I believe that the Cancellation Framework Design in TPL is absolutely top notch.



回答3:

They are separate not for technical reasons but semantic ones. If you look at the implementation of CancellationToken under ILSpy, you'll find it's merely a wrapper around CancellationTokenSource (and thus no different performance-wise than passing around a reference).

They provide this separation of functionality to make things more predictable: when you pass a method a CancellationToken, you know you're still the only one that can cancel it. Sure, the method could still throw a TaskCancelledException, but the CancellationToken itself -- and any other methods referencing the same token -- would remain safe.



回答4:

The CancellationToken is a struct so many copies could exist due to passing it along to methods.

The CancellationTokenSource sets the state of ALL copies of a token when calling Cancel on the source. See this MSDN page

The reason for the design might be just a matter of seperation of concerns and the speed of a struct.



回答5:

The CancellationTokenSource is the 'thing' that issues the cancellation, for whatever reason. It needs a way to 'dispatch' that cancellation to all the CancellationToken's it has issued. That's how, for example, ASP.NET can cancel operations when a request is aborted. Each request has a CTSource that forwards the cancellation to all the tokens it has issued.
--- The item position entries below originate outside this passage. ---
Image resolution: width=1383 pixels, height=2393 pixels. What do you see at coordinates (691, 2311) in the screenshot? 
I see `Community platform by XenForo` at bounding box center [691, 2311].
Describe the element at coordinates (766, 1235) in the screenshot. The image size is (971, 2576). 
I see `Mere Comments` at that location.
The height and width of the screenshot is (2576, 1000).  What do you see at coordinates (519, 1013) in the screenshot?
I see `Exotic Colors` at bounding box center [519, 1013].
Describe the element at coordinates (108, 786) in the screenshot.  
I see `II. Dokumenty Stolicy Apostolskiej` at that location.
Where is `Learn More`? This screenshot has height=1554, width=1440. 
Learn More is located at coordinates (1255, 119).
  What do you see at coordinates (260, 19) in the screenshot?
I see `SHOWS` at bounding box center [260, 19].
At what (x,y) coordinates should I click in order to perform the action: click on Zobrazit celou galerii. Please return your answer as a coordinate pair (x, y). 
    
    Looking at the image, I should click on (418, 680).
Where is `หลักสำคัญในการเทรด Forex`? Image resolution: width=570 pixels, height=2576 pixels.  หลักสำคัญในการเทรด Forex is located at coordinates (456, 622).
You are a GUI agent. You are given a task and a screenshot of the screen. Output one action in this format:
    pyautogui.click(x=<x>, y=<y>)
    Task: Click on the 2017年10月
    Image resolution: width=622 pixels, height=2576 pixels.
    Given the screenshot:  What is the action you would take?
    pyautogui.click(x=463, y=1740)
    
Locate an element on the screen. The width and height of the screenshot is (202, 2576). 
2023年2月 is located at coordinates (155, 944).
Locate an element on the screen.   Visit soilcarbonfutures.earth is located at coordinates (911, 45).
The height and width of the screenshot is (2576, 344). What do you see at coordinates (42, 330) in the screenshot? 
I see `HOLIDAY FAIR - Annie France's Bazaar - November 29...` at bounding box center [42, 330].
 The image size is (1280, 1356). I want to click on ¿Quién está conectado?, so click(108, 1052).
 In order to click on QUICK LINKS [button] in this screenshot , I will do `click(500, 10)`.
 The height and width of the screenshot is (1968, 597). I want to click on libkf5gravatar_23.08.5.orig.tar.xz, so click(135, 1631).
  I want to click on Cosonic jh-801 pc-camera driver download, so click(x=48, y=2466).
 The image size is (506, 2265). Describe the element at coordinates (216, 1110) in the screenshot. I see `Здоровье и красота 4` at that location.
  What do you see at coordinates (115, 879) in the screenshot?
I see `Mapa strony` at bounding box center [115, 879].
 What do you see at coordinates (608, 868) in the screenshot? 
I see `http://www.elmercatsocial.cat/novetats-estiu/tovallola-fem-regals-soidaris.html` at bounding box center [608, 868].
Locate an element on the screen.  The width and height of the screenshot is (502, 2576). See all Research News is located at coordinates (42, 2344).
This great for unit testing BTW - create your own cancellation token source, get a token, call Cancel on the soource, and pass the token to your code that has to handle the cancellation.



回答6:

My "theory" is that the role of CancellationToken is to provide a thread-safe wrapper to avoid contention.

If there were only one class, so a unique instance would be used with copy of reference, and you have a lot of threads registering handlers for cancellation for example, this class should manage concurrency using some locking, reducing the performance.

Whereas with the CancellationToken struct you have a copy of each callbacks-queue for each thread so no contention.

This is pure speculation and I may be completely wrong and/or there may be other good reasons for this design.

The only thing that is sure is that there is at least one good reason, and it is a shame this kind of decision is not more documented as it is an invaluable insight when using a technology.